I am trying to write a .tgz file containing tens if not hundreds of thousands of file entries, the contents of each of which have come from a string in a database. Each file entry is about 2-5k of data.
I want to avoid doing this without having to write the files out first. Currently I have PHP creating a traditional directory structure, writing files, then making a tgz from that at the very end using a shellexec.
The disk we are using is slow and so writing tens of thousands of files is taking ages. Even running a prototype on another machine with a fast disk using a tmpfs ramdisk and lots of CPU, I get a rate of about 100-200 file entries per second, which feels slow - half an hour for 150,000 files in a directory structure. Once that has been written, the actual conversion from the native OS directory structure to tgz is not problematic.
I was hoping to use PharData to do the writing.
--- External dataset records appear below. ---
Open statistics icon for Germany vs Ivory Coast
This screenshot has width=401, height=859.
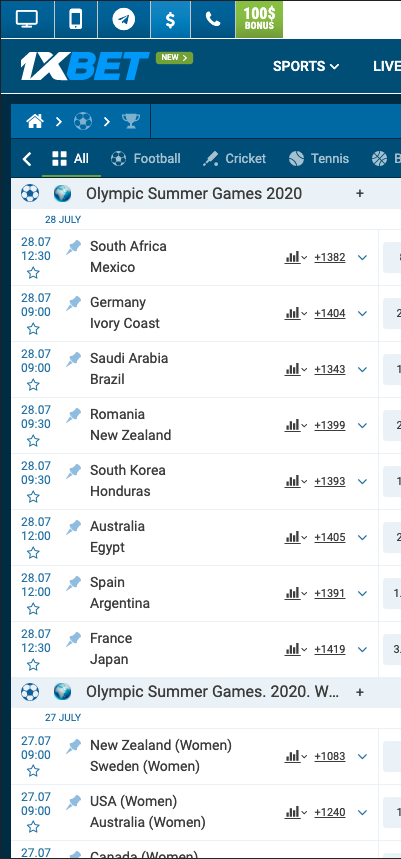coord(295,313)
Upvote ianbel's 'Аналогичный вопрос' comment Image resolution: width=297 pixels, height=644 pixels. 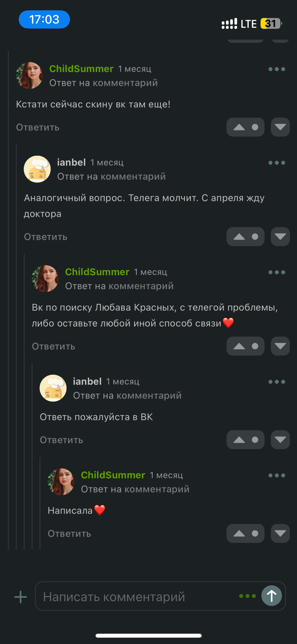click(239, 237)
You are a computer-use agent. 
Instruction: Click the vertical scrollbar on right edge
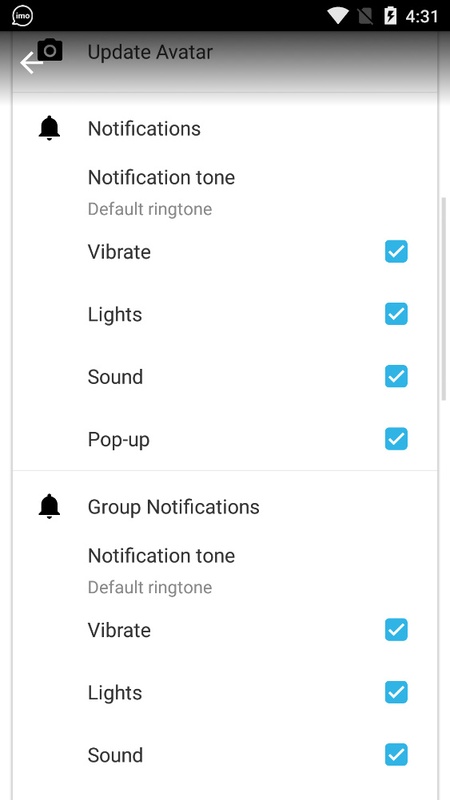pyautogui.click(x=444, y=299)
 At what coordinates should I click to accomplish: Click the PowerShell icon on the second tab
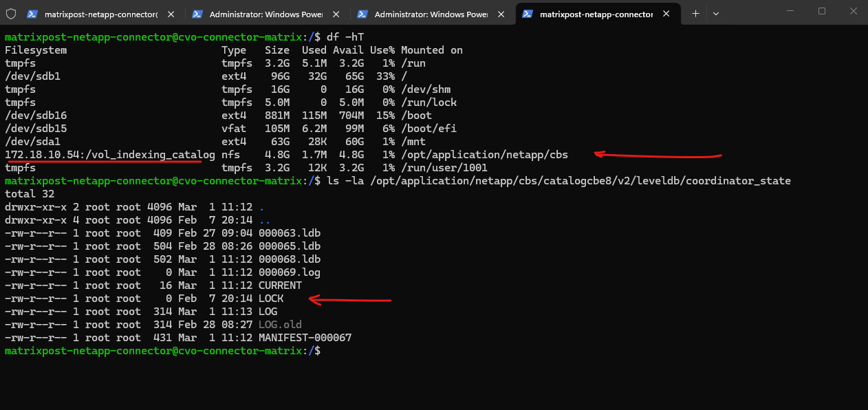(197, 14)
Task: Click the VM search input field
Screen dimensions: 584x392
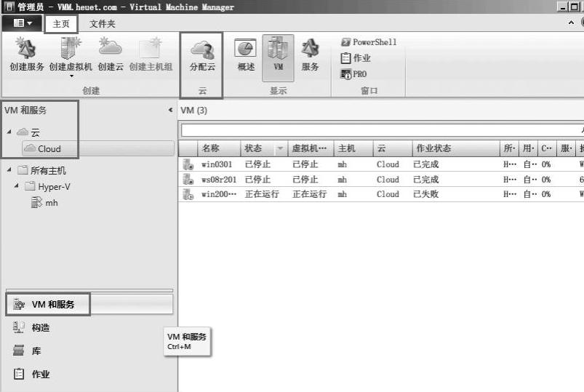Action: 378,131
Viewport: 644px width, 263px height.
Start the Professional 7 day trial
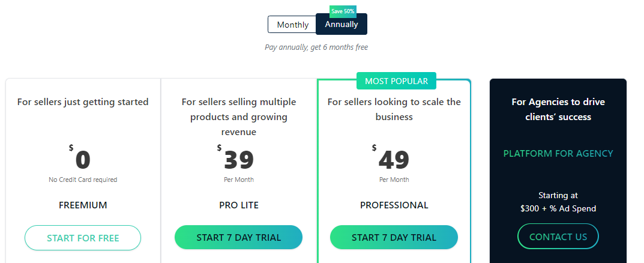click(394, 238)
However, PharData::addFromString seems to do a file write as soon as the file is added, rather than an an Open->Add->Writeout pattern.
Can anyone suggest any strategies here?
The eventual tgz file is then to be made available for download, and will not be refreshed often. But because there are a series of these files to be created, having to wait 30-60+ minutes just to package it becomes quite a blocker.
You can use the php gzopen/gzwrite/gzclose functions directly, and format your own tar headers, followed by the entry data. There is an example on the php gzwrite documentation page.